Jugendstudien zeigen, dass junge Menschen vor allem sinnstiftende Einsätze und Arbeit schätzen. Hierbei können die Anstrengungen in den Unternehmen zu mehr Natur- und Klimaschutz, aber auch um verantwortungsvolles Wirtschaften und soziale Gerechtigkeit eine große Rolle spielen. Insofern sind Ausbildungsunternehmen aufgerufen, ihre Ansätze, nachhaltig zu wirtschaften, ihren Schülerpraktikanten und Ausbildungsinteressenten zu vermitteln. Das kann der Beitrag des Unternehmens in der Produktion zum Klimawandel, beim nachhaltigen Einkauf oder ein Azubiprojekt sein, das Prozesse im Unternehmen auf Nachhaltigkeit untersucht. Es empfiehlt sich, die Einbindung von Auszubildenden bei diesem Strukturwandel im Unternehmen auch bereits bei der Werbung online oder in der persönlichen Ansprache herauszustellen.

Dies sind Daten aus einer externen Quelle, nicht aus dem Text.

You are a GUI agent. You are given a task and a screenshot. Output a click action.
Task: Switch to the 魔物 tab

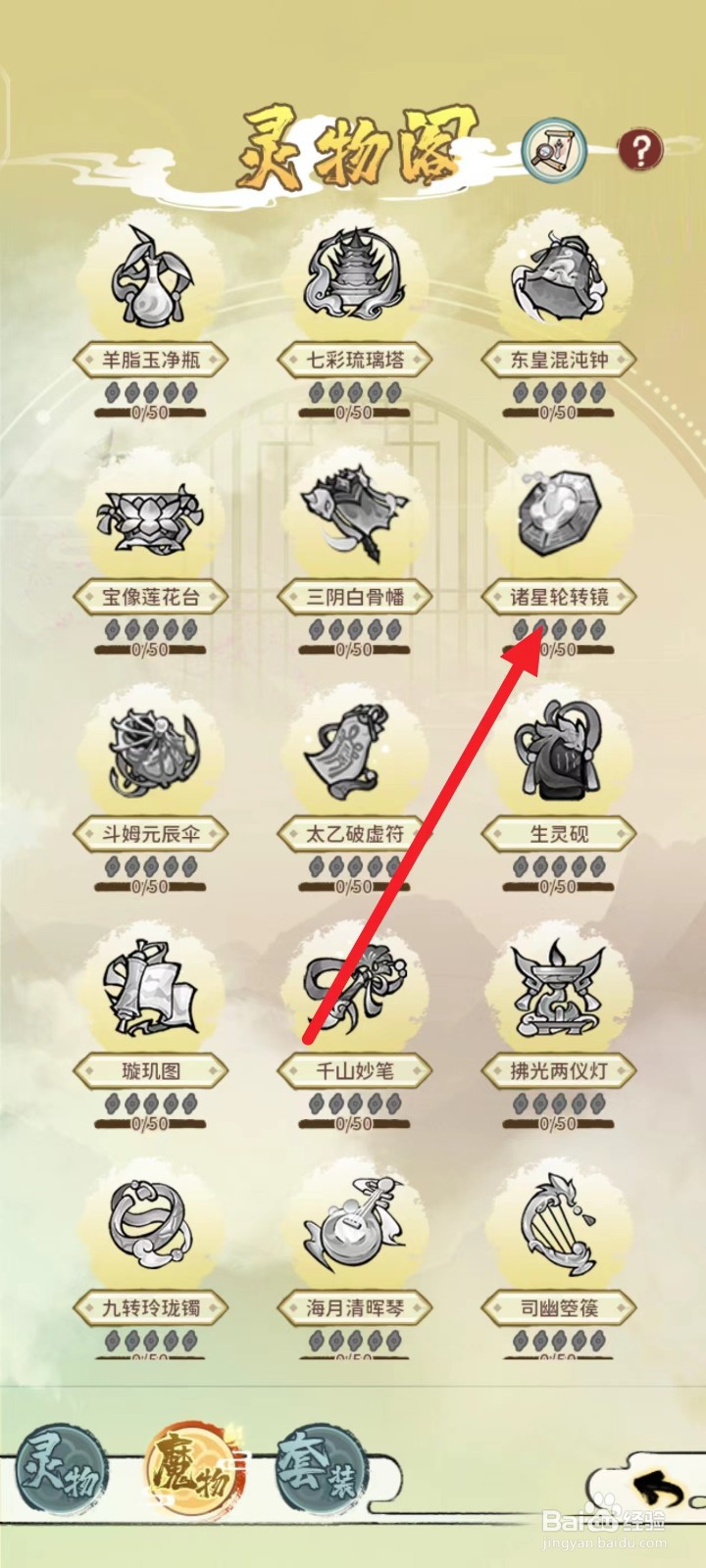pyautogui.click(x=190, y=1467)
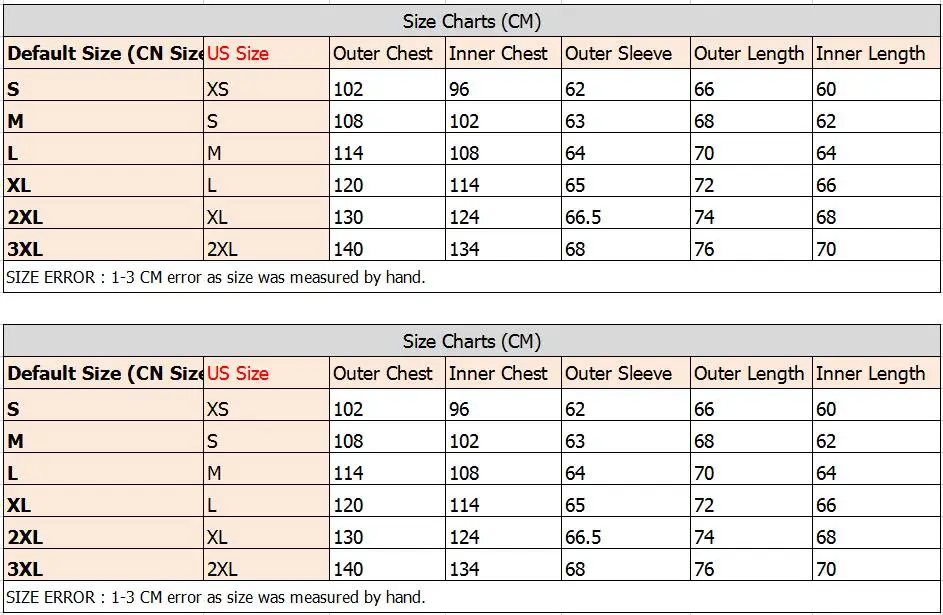Select top table 2XL Outer Sleeve cell 66.5
This screenshot has width=943, height=615.
(x=583, y=217)
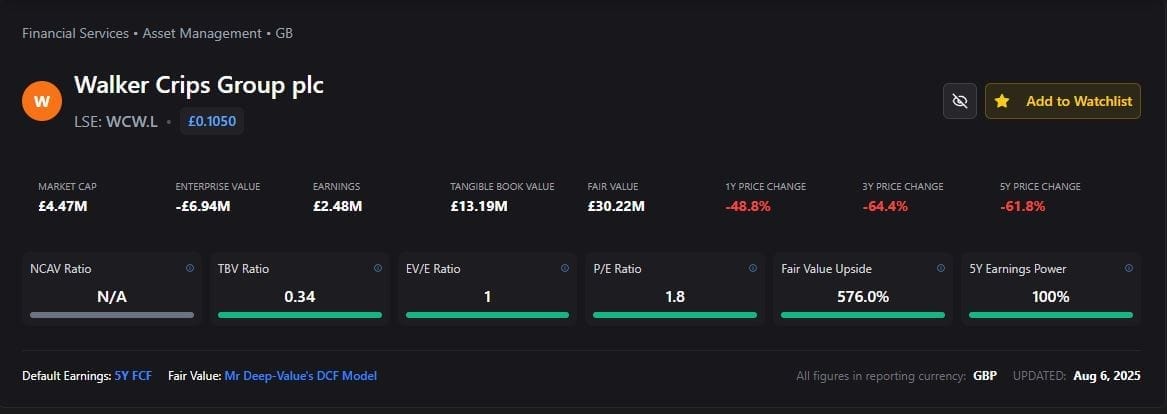The width and height of the screenshot is (1167, 414).
Task: Open Mr Deep-Value's DCF Model link
Action: [301, 376]
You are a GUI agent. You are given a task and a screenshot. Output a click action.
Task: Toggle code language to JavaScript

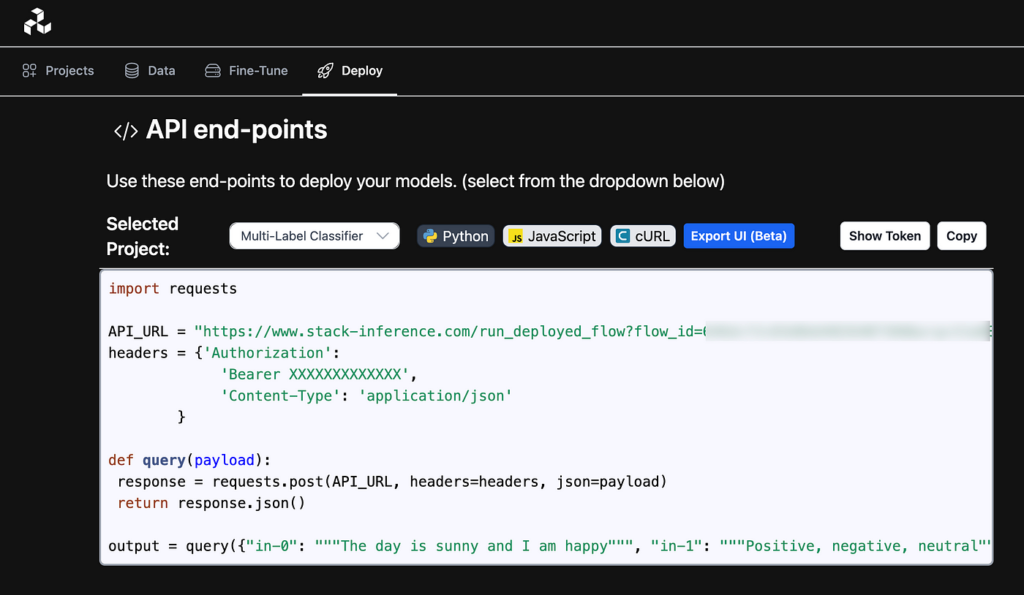click(x=551, y=236)
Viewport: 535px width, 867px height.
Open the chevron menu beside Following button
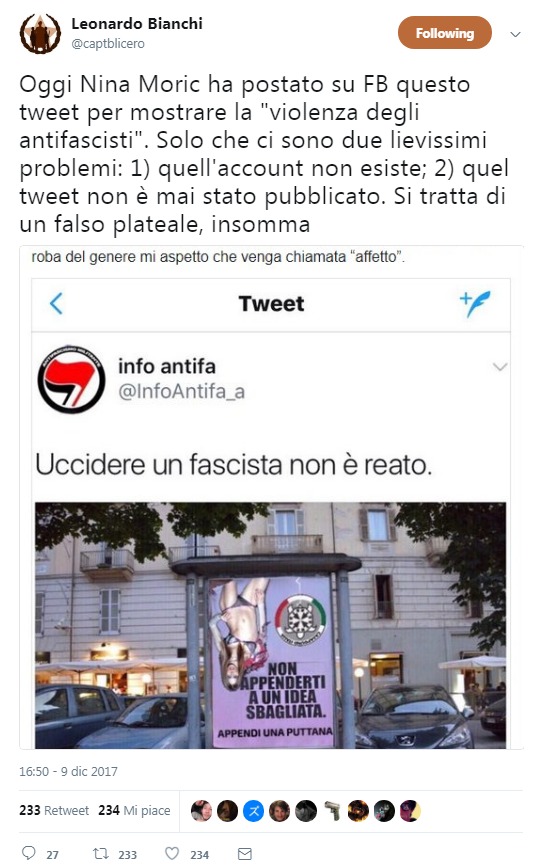point(515,34)
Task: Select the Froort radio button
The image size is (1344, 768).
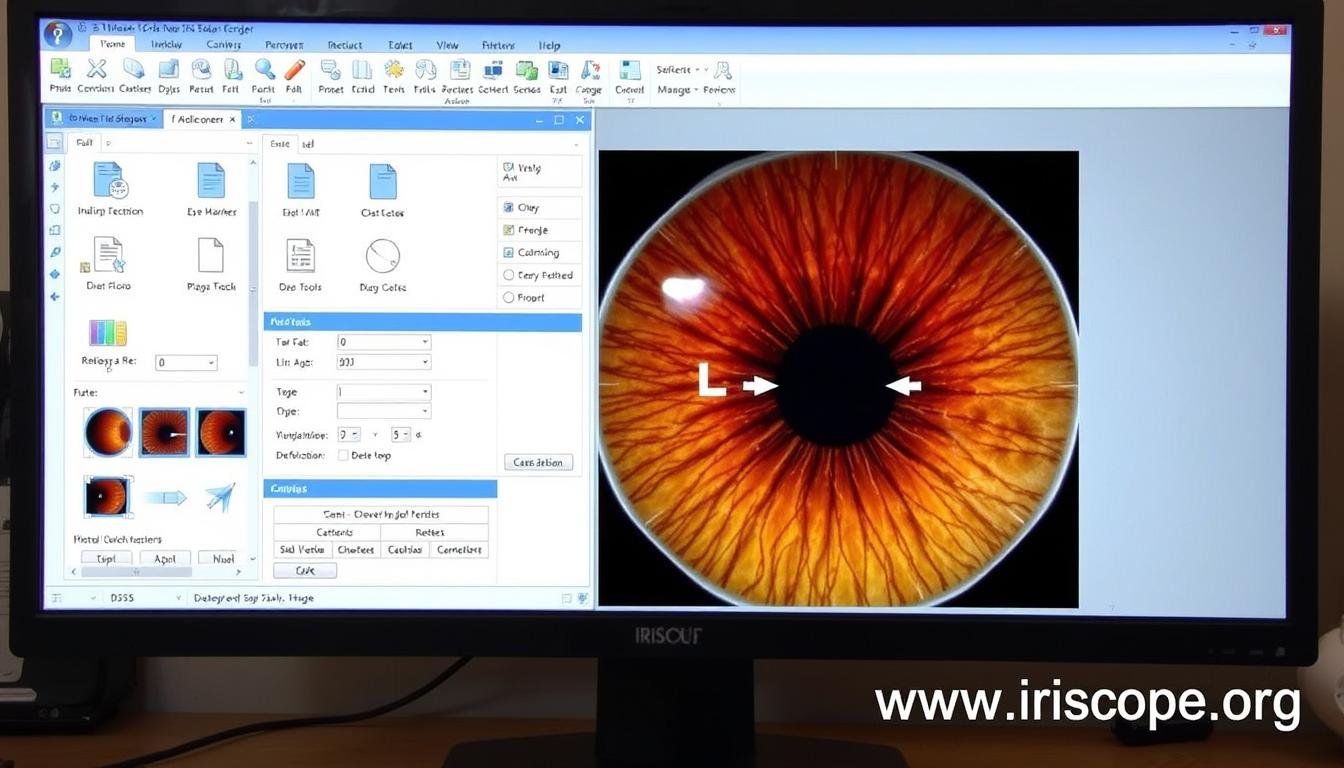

Längst gibt es nicht mehr den einen stereotypischen Auszubildenden, auf den ein einziges Lehr- und Betreuungskonzept passt. Unterschiedliches Alter und Geschlecht, vielfältige Bildungshintergründe und Muttersprachen führen zu neuen Aufgaben und Herausforderungen in der Aus- und Weiterbildung. Ausbildungsbetriebe wie berufsbildende Einrichtungen haben es mit einer zunehmend heterogenen Zielgruppe, betreuungsintensiveren Auszubildenden und divergierenden Kompetenzen bei steigenden Anforderungen zu tun. Darauf ist zu reagieren, weil keiner der Auszubildenden verloren gegeben werden darf. Schließlich ist die Nachwuchsgewinnung viel aufwändiger als früher. Starke wie schwache Teilnehmer müssen noch stärker als bisher gefördert werden. Hierfür bedarf es aufgeschlossener und kompetenter Ausbilder und Ausbilderinnen sowie Unterstützungsstrukturen.
Auch wenn damit die Berufsausbildung sicherlich anspruchsvoller geworden ist: Wer zukünftig sein Unternehmen mit Fachkräften führen will, kommt daran nicht vorbei. Die Kammern begleiten dabei und bieten zu diesen vielfältigen Herausforderungen mit zahlreichen Workshops und mit individuellen Beratungen professionelle Hilfe an.